Consigne
Reproduisez mot pour mot le passage du texte fourni qui s'ouvre sur les mots « À une époque » et se clôt sur « reportage suivant ? ».

::: Texte fourni

Rosalind Fox Solomon, les oubliés

Avec The Forgotten, Rosalind Fox Solomon témoigne du coût humain de la guerre, des conflits et des traumatismes.
Ancash, Pérou, 1981, de The Forgotten (MACK, 2021) © Rosalind Fox Solomon

À une époque où la communication se fait à une vitesse record, nous sommes de plus en plus envahis, 24 heures sur 24, 7 jours sur 7, par le flux médiatique de morts, de destructions, de dégradations et de désespoir, – des récits de terreur, de brutalité et d’injustice trop nombreux pour être traités, et qui se succèdent sans répit. Mais qu’en est-il des personnes dont la vie a été détruite – celles dont le sentiment de sécurité a fait place à une agonie déchirante, pour être ensuite écartées du reportage suivant ?

Ce sont « The Forgotten » (les Oubliés), le sujet d’un nouveau livre de la photographe américaine Rosalind Fox Solomon. Réalisées entre 1976 et 2019, ces images poignantes, en noir et blanc, témoignent des effets de la guerre, des conflits et des traumatismes non seulement sur le corps mais aussi sur l’âme – sur l’empreinte visible et invisible de l’existence dans son essence même.

::::::
::: Extrait de données

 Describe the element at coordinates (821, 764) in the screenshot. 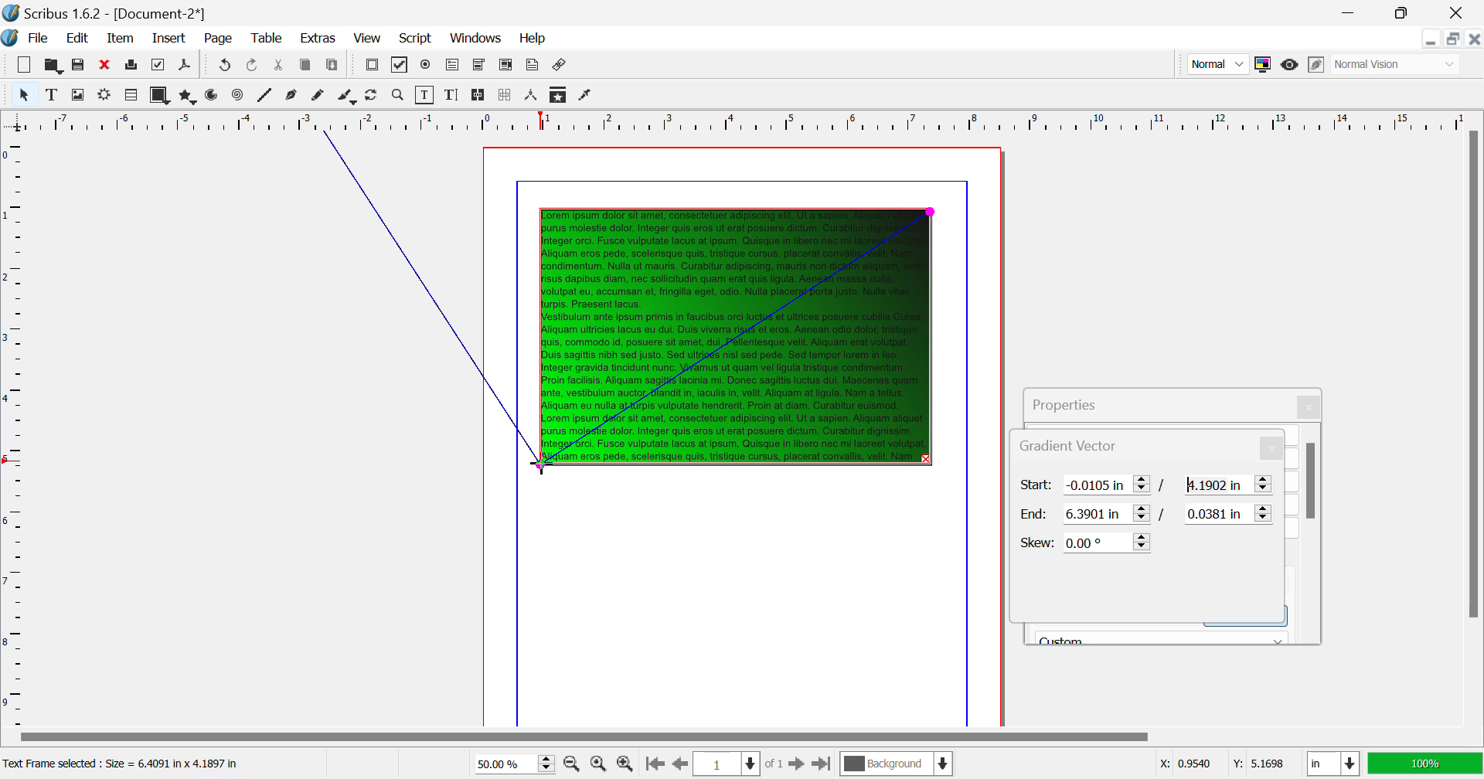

::::::

Réponse
À une époque où la communication se fait à une vitesse record, nous sommes de plus en plus envahis, 24 heures sur 24, 7 jours sur 7, par le flux médiatique de morts, de destructions, de dégradations et de désespoir, – des récits de terreur, de brutalité et d’injustice trop nombreux pour être traités, et qui se succèdent sans répit. Mais qu’en est-il des personnes dont la vie a été détruite – celles dont le sentiment de sécurité a fait place à une agonie déchirante, pour être ensuite écartées du reportage suivant ?